The ruling came about 20 minutes before his retirement at midnight, according to the state media outlet AL.com.

"Just as the state could not force any particular citizen to post a pro-Confederacy sign in his or her front lawn, so too can the state not commandeer the city's property for the state's preferred message," Graffeo wrote in the ruling.

The Unite the Right rally — which left one woman dead — was sparked, in part, by fervor over whether a Confederate statue in the city was racist or honorable. In the rally’s somber aftermath, progressive cities across the country moved to either hide their monuments or add more context about the justifications behind their widespread installment. Birmingham’s monument, which honors Confederate soldiers in general rather than any one particular figure or moment in history, was dedicated by the United Daughters of the Confederacy in 1905. Over 1,500 such monuments exist across the United States.

Alabama’s “Monument Preservation Act” also blocks municipalities from renaming public properties like parks or schools if the name has been around for more than 40 years.
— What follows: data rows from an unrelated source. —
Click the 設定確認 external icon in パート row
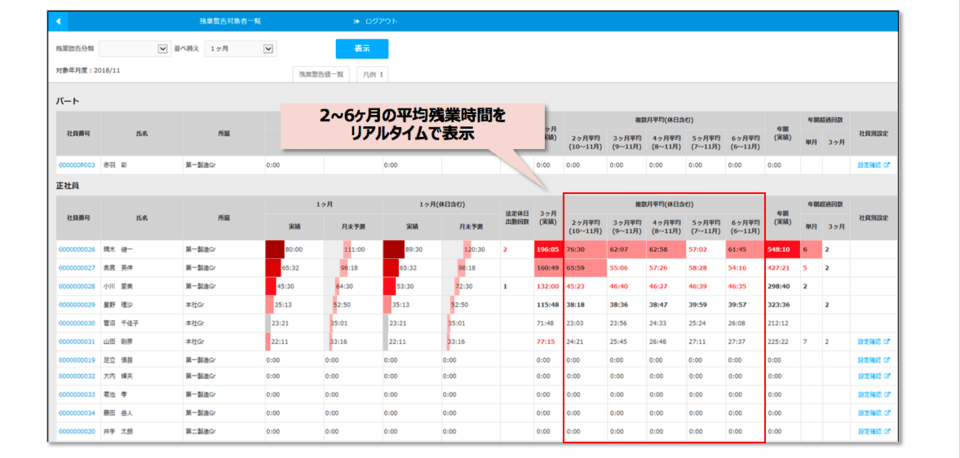Viewport: 960px width, 458px height. 886,165
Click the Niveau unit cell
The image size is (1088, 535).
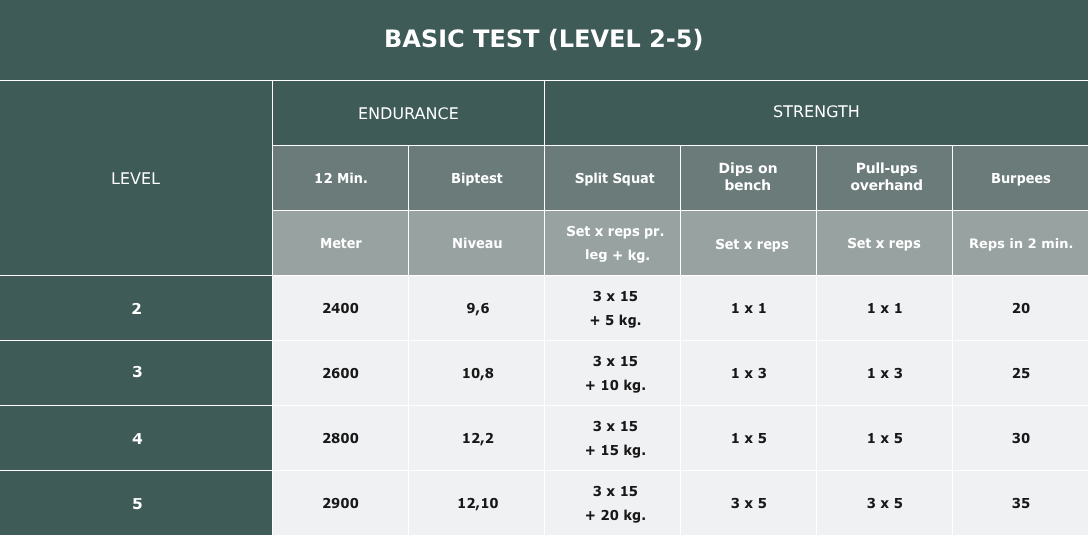pyautogui.click(x=476, y=243)
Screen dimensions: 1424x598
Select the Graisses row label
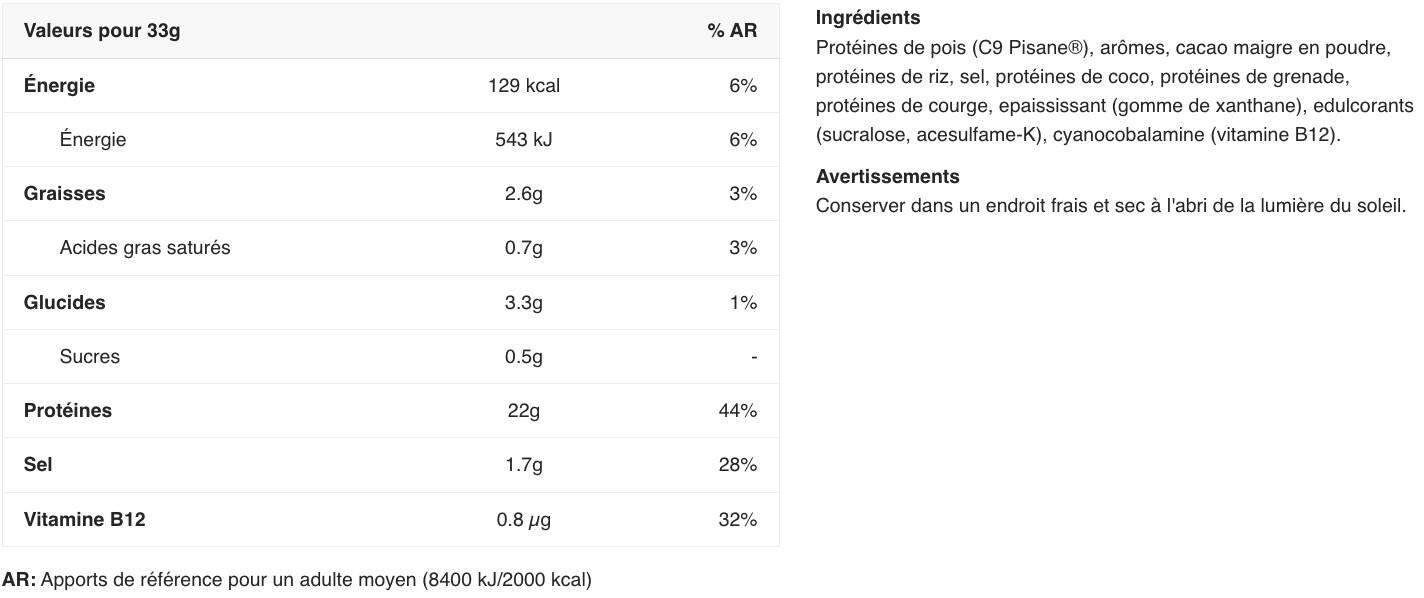click(64, 194)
That’s void too, per Graffeo’s ruling.

“The act also violates the 14th Amendment to the U.S. Constitution because it deprives the city of property without due process of law,” the judge wrote, adding: “That the city is being deprived of property is clear,” because the state is attempting to control what the city can do with its own land.

The Alabama Attorney General’s Office will appeal the ruling, according to AL.com.

Cover: Birmingham city workers unload plywood panels to be used to cover the Confederate Monument in Linn Park, in Birmingham, Ala., Tuesday night, Aug. 15, 2017, on orders from Mayor William Bell. (Joe Songer /AL.com via AP)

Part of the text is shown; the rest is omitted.